Struggling Canadian smartphone manufacturer, BlackBerry Ltd (BBRY - Free Report) has finally decided to divest its entire stake to a consortium headed by Toronto-based insurance company Fairfax Financial Holdings Ltd for $4.7 billion or $9 per share. Since Fairfax already holds 10% of BlackBerry’s stocks, the buyout will lead to the latter’s privatization.
Both Fairfax and BlackBerry have been offered a six-week due diligence period before the transaction can be completed. During this period, BlackBerry can explore better bids. However, if BlackBerry exits the deal, it will have to pay nearly $155 million to Fairfax but if Fairfax reduces its offer below $9 without BlackBerry’s approval then the company will be spared the $155 million fine. However, after the definitive agreement is signed, the termination charge may scale up to 50 cents per share.
A few days back, BlackBerry reported dismal preliminary results for the second quarter of fiscal 2014. The stock price fell sharply following the results.
BlackBerry anticipates GAAP net loss of nearly $950 million to $995 million or around $1.81 to $1.90 per share for the second quarter of 2014, mainly attributable to written-down unsold devices costing between $930 million to $960 million. Moreover, it expects revenues for the second quarter of fiscal 2014 to be $1.6 billion, down 45% year over year while smartphones sales are expected to be 3.7 million, down 50% year over year.
BlackBerry, which led the smartphone market earlier, has failed to upgrade its operating platform. This has led to loss of market traction to Apple Inc.’s (AAPL - Free Report) iOS and Google Inc.’s (GOOG - Free Report) Android operating systems during the past few years, resulting in huge losses.
Despite launching its new operating platform BB10 coupled with LTE-based high-end touch screen smartphones, the company has failed to recoup its smartphone business. In the second quarter of 2013, the company’s operating system held a mere 2.7% of the global market share as compared to Android’s 79% and Apple’s 14.2% market share. Samsung and Apple sold 71 million and 31 million smartphones, respectively, over the same time frame.

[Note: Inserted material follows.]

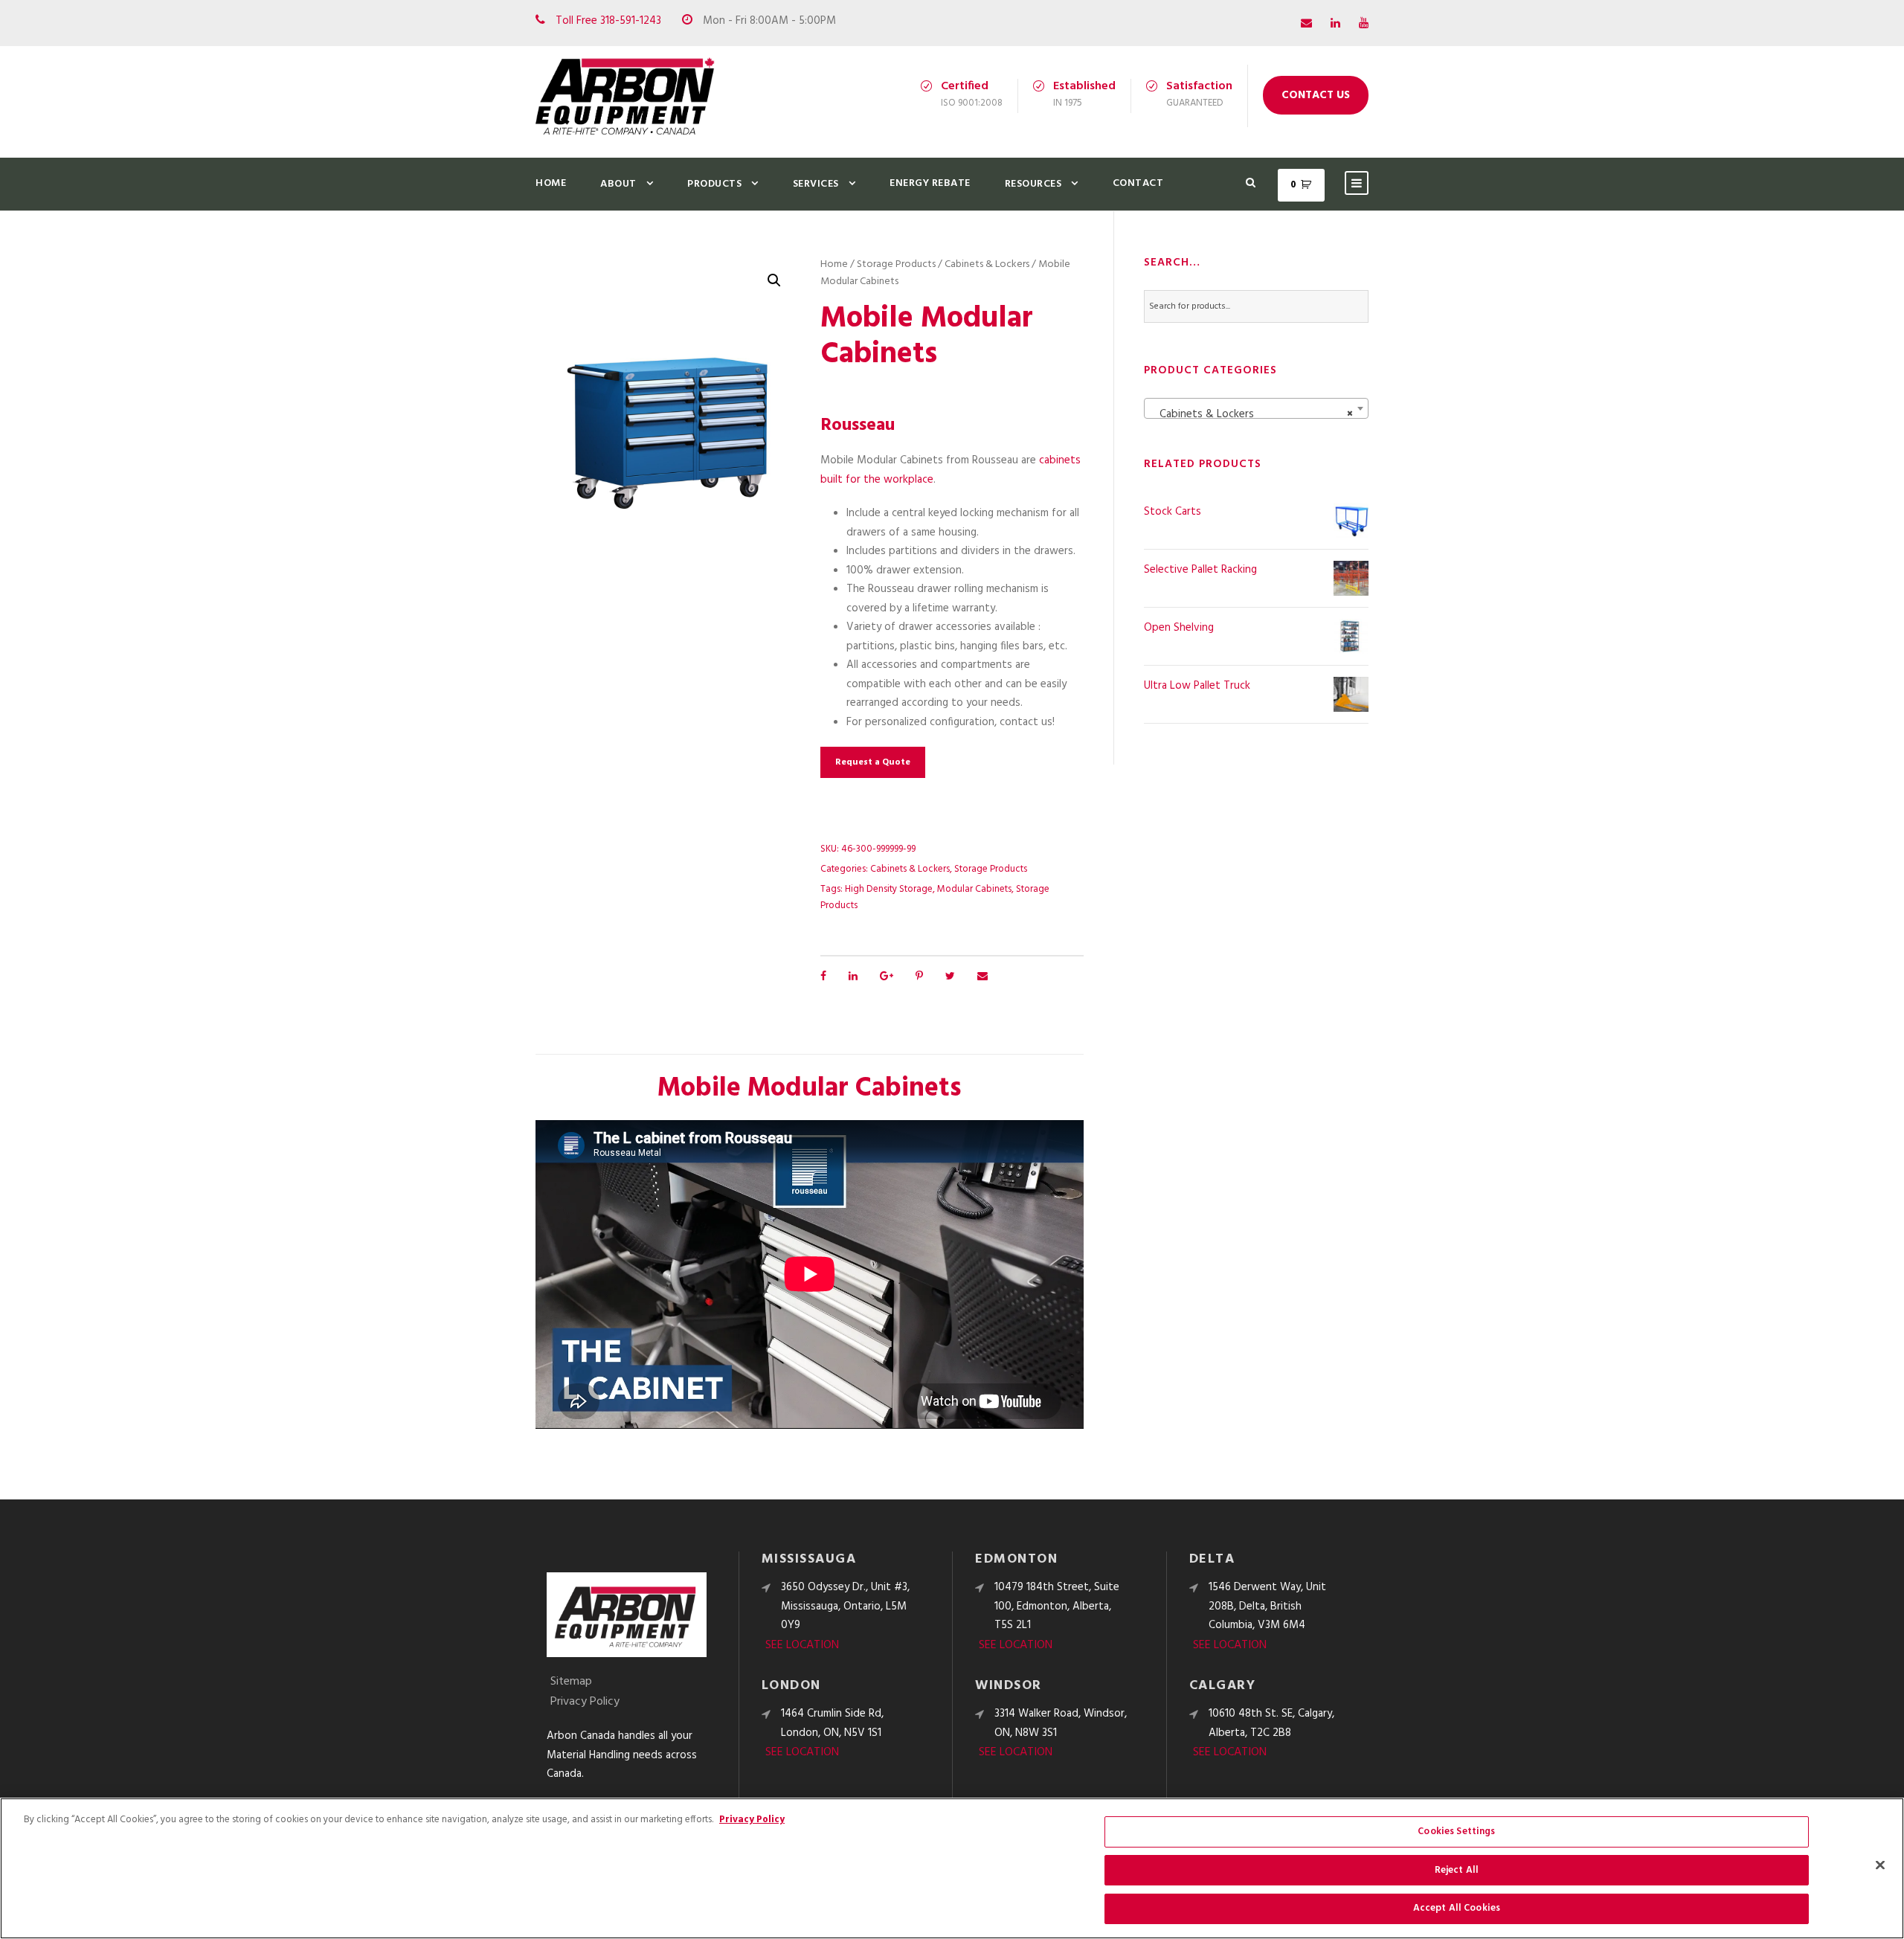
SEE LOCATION (802, 1645)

Likewise, another mobile phone giant, Nokia Corp. (NOK - Free Report) has also decided to sell its struggling handset business to Microsoft Corp. (MSFT - Free Report) for $7.2 billion. The company implemented all sorts of strategies to revamp its handset business but failed to compete against iOS and Android operating systems.

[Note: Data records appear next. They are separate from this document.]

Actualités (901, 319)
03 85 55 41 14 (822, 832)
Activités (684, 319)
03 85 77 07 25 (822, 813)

Despite BlackBerry’s decision to go private, we remain highly apprehensive about the company’s future growth prospects. Moreover, the company plans to consolidate its market share with a less attractive BB10 OS platform supported with only four smartphones, which include two entry-level devices and two high-end devices.
Currently, BlackBerry carries a Zacks Rank #3 (Hold).